Mars has launched the Fresh Futures program in Australia to support India’s mint growing communities to become more sustainable.
According to the manufacturer, Fresh Futures aims to advance plant science and invest in mint farmers and their communities in Uttar Pradesh to ensure their crops “thrive for generations”. Uttar Pradesh lies in the heart of India’s mint growing region and accounts for around 75% of the world’s fresh mint, a key ingredient in Eclipse Mints.
In Uttar Pradesh, mint farmers and their communities are faced with complex challenges such as changing weather patterns, poor soil health, low water availability, crop disease, low household income, gender inequality and educational disparity.
Fresh Futures will help fund local UN-backed programs designed to save water, improve soil, reduce disease, and increase productivity, while also helping educate, train and empower nearly one million women and children on their rights and entitlements, financial literacy, nutrition, health and sanitation.
Last month, Mars launched Fresh Futures across its Eclipse Mints brand, with a QR code on the tin that takes consumers to information about the community programs and the impact Fresh Futures is having on the ground in India.

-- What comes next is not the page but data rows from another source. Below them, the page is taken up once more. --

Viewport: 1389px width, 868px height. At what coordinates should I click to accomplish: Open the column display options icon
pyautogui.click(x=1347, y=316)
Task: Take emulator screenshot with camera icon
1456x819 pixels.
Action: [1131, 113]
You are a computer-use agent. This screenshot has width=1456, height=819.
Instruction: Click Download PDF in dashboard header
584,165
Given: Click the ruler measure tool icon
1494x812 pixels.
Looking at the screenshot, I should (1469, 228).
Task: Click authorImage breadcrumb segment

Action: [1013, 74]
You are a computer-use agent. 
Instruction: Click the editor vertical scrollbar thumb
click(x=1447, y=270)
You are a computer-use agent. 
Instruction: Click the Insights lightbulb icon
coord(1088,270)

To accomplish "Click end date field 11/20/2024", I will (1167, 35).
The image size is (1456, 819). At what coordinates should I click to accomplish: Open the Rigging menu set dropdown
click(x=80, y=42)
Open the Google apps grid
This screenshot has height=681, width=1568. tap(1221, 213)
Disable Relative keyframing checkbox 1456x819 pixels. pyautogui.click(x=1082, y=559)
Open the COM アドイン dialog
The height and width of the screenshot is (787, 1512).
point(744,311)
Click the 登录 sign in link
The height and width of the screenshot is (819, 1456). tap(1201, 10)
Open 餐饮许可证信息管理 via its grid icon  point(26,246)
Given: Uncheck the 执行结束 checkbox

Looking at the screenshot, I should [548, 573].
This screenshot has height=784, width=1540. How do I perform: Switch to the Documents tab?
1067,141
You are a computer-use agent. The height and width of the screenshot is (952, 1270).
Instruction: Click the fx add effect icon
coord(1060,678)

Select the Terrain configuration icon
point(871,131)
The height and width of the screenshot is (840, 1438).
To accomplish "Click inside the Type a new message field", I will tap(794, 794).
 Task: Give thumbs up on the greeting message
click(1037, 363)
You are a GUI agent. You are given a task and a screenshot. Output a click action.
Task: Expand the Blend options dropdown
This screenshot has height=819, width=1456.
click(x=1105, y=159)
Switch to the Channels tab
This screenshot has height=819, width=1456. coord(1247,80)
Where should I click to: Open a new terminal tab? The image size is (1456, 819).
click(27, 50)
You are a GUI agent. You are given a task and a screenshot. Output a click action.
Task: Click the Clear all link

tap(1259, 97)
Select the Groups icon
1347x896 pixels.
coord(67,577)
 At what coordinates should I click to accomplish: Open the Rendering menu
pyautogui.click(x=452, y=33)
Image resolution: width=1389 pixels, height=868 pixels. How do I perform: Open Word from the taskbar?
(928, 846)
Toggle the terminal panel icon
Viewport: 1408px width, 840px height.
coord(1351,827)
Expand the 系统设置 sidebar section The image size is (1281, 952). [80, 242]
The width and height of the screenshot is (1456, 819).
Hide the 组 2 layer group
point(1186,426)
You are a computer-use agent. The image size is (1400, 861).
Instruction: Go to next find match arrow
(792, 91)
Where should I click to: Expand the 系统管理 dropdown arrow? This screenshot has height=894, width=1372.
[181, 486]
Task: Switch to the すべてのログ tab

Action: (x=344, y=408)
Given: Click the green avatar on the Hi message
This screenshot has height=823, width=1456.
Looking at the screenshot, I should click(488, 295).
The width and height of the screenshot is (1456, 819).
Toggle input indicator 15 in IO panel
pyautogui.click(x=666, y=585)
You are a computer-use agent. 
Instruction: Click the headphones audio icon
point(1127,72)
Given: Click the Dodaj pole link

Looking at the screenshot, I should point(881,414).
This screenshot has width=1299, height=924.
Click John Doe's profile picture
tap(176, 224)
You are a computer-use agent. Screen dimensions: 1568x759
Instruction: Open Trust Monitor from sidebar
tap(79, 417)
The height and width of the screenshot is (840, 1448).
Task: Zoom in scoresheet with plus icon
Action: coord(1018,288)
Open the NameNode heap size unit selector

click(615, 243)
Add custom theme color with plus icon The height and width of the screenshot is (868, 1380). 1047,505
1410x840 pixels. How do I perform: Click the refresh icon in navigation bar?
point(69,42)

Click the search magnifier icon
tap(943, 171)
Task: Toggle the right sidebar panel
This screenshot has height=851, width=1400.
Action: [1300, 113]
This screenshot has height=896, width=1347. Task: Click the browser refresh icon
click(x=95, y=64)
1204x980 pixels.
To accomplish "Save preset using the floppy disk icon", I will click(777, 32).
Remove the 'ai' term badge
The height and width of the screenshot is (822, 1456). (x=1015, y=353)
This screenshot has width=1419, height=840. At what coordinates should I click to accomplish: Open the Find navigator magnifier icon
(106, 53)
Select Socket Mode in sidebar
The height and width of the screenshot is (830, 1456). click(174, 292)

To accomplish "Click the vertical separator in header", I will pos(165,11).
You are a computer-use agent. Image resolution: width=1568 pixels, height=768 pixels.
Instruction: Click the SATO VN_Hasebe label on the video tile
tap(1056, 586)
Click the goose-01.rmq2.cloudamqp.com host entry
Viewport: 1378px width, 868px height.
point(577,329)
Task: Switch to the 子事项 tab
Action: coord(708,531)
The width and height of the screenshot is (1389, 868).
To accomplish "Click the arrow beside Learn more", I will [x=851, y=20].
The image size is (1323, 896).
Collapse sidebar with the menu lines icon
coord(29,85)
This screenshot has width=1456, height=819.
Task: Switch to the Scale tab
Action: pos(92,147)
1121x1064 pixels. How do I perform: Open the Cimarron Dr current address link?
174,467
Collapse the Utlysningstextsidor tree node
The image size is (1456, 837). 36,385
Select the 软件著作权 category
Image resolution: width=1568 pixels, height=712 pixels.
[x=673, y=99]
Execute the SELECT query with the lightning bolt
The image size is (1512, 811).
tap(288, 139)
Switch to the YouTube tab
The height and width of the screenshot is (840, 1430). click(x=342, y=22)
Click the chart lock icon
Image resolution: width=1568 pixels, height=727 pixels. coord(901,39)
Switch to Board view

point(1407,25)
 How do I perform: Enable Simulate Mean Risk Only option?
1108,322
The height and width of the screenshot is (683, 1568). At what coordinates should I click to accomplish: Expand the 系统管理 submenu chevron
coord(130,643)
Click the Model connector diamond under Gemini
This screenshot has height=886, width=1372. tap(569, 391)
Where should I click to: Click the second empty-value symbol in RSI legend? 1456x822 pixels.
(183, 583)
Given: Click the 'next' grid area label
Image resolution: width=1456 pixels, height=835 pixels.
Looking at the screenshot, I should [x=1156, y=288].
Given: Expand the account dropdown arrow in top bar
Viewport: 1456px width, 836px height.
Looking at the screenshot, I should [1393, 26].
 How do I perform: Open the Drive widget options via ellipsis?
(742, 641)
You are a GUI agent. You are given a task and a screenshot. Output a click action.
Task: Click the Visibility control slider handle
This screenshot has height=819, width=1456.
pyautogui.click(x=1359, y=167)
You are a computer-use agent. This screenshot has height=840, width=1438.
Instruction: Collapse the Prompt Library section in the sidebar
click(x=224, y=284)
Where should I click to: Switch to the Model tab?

Initiatives include the training of 24,000 mint farmers on how to respond to changing weather patterns, improve soil health, reduce water usage, and improve crop resistance against disease.
“As a purpose-led organisation, we know that we have a responsibility to create the world we want tomorrow through how we do business today,” says Mars Wrigley Australia General Manager Andrew Leakey.
“Our Fresh Futures program is working to actively confront and address the issues within the mint farming communities, from sustainable farming practices through to education, empowerment and bolstering income and financial literacy to not only directly support mint farmers, but enable the broader mint farming community to thrive.”